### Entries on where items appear
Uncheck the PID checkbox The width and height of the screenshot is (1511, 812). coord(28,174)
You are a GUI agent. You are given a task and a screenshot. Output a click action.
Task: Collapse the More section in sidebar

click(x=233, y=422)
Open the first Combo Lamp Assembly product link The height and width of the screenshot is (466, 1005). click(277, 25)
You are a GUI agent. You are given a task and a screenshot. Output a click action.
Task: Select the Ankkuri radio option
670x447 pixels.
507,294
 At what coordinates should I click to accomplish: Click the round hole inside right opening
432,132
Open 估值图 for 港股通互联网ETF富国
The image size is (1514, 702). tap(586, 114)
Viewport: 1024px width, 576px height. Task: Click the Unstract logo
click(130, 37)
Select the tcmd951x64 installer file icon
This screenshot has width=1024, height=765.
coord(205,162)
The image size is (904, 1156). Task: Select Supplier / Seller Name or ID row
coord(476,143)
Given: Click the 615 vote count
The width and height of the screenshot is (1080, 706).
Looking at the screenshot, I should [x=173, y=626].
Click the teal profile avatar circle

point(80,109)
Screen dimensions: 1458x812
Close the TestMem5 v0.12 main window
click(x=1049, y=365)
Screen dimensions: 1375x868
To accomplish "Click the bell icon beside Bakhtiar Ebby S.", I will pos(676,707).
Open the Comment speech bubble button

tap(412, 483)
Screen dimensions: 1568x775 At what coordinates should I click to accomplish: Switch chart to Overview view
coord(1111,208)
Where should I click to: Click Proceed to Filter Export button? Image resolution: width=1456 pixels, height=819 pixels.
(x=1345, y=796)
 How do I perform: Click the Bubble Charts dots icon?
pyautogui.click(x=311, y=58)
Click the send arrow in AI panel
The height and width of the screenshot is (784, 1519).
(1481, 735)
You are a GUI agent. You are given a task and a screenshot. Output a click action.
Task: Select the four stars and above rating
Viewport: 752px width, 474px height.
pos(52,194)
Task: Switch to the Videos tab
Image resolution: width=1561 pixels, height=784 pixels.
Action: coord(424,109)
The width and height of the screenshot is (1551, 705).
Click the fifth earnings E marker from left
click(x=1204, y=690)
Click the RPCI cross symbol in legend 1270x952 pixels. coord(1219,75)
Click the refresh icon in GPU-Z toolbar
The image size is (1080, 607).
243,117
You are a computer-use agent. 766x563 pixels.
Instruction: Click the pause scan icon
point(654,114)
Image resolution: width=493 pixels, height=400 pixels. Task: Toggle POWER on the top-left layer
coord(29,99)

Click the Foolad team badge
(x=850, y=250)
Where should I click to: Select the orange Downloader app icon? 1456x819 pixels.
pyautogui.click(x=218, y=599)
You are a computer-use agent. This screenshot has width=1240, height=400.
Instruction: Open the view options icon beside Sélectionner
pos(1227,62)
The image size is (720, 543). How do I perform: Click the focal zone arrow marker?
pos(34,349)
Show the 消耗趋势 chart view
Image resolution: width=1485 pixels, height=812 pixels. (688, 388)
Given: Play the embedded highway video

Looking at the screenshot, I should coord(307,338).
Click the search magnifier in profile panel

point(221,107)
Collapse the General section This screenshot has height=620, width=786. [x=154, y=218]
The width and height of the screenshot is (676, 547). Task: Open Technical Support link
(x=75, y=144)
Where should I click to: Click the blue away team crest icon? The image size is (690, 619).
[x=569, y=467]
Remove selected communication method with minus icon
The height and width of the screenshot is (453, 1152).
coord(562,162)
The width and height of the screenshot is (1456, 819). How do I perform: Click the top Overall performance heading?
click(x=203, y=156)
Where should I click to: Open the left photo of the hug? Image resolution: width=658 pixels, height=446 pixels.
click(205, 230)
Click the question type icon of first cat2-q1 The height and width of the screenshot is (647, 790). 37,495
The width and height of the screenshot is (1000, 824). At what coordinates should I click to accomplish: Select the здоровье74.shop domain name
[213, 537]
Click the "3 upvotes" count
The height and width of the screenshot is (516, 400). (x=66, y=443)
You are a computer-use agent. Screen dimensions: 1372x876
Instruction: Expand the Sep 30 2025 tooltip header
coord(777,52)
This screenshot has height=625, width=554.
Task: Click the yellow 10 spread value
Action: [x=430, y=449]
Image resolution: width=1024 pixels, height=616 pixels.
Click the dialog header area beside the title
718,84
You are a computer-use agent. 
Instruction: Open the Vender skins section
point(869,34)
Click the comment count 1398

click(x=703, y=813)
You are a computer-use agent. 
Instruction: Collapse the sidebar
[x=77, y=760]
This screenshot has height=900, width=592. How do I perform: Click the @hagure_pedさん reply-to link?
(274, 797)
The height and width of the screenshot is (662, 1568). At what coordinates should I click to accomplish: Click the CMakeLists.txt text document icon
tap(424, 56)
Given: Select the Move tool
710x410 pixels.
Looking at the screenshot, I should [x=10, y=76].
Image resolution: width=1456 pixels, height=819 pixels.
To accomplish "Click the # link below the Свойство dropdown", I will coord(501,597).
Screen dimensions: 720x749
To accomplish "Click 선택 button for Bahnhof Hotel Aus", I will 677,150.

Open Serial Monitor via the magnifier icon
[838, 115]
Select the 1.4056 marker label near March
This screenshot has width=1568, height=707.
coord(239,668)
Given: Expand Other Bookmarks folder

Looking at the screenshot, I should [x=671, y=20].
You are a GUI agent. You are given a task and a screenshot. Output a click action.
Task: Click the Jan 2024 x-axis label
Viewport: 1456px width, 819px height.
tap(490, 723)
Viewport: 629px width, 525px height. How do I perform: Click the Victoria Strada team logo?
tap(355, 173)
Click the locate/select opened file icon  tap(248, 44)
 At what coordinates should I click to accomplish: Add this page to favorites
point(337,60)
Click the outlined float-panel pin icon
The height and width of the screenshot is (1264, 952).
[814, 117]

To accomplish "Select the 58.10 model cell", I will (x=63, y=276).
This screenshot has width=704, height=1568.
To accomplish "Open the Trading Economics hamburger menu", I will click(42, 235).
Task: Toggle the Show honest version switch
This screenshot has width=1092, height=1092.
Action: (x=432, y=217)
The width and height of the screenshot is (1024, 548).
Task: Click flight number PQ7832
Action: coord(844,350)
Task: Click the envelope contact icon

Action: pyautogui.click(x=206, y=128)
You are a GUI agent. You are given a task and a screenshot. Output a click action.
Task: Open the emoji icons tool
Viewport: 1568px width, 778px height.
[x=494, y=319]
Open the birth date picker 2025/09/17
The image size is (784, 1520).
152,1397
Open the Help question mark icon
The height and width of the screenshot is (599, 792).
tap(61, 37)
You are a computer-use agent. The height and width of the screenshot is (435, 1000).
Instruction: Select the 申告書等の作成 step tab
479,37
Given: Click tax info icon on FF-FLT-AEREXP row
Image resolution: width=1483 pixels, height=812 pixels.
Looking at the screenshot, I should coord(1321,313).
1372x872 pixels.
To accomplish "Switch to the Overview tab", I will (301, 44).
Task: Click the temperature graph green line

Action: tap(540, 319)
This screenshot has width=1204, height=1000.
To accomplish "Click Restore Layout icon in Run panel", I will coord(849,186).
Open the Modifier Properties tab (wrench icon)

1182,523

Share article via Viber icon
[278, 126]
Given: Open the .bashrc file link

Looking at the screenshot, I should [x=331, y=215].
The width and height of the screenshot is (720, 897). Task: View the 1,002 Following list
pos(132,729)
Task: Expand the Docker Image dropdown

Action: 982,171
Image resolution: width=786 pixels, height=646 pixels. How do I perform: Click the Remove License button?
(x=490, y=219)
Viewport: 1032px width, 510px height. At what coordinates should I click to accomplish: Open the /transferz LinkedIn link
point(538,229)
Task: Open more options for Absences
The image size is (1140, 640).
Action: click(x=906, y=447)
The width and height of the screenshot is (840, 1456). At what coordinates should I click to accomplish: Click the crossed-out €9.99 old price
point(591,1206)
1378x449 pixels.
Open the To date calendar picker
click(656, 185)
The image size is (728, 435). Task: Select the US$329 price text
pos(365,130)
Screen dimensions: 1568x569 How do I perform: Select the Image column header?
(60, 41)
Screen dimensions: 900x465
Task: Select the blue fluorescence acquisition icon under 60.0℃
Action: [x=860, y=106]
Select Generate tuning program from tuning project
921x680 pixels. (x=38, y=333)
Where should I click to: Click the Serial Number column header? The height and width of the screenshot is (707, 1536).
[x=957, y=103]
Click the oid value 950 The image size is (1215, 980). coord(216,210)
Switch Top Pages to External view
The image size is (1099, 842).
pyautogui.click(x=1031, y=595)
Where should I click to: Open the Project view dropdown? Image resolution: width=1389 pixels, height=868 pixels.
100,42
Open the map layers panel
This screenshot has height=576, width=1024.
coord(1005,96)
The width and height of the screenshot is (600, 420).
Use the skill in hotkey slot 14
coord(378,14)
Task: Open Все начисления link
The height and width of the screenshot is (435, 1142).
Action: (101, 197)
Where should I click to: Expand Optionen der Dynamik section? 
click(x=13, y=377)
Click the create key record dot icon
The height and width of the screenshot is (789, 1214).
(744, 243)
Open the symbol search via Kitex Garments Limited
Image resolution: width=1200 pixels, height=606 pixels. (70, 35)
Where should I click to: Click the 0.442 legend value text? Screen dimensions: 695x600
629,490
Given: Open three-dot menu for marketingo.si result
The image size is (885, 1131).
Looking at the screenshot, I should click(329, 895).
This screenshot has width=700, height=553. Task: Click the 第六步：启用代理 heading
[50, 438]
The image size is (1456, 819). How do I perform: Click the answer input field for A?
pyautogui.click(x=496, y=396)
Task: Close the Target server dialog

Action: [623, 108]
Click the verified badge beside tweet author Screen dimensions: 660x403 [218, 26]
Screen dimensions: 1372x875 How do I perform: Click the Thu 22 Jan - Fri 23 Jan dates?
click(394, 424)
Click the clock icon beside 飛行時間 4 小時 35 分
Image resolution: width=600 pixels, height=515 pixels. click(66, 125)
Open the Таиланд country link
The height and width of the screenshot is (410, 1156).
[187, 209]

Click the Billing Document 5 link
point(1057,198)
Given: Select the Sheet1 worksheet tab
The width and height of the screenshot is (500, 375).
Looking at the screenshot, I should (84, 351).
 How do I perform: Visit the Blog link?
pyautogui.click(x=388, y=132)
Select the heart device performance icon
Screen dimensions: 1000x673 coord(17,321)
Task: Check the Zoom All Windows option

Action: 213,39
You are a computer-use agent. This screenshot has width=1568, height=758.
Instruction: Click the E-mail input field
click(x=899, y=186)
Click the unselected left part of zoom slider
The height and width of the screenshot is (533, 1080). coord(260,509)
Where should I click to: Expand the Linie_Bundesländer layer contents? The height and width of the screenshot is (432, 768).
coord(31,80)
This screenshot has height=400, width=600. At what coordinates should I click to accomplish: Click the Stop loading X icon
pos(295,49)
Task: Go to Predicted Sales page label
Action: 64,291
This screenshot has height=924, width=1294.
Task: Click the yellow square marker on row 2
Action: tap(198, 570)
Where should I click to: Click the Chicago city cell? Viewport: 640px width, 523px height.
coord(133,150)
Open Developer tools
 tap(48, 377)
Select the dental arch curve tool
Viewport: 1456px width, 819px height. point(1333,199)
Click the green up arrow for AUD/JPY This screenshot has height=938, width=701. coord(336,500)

### AIM
Switch "layers" to "legend" in the data from the line with "Click the oid" up to and including the line with "coord(378,14)", and give those lines again with nothing else altered.

### TASK RESULT
Click the oid value 950 The image size is (1215, 980). coord(216,210)
Switch Top Pages to External view
The image size is (1099, 842).
pyautogui.click(x=1031, y=595)
Where should I click to: Open the Project view dropdown? Image resolution: width=1389 pixels, height=868 pixels.
100,42
Open the map legend panel
This screenshot has height=576, width=1024.
coord(1005,96)
The width and height of the screenshot is (600, 420).
Use the skill in hotkey slot 14
coord(378,14)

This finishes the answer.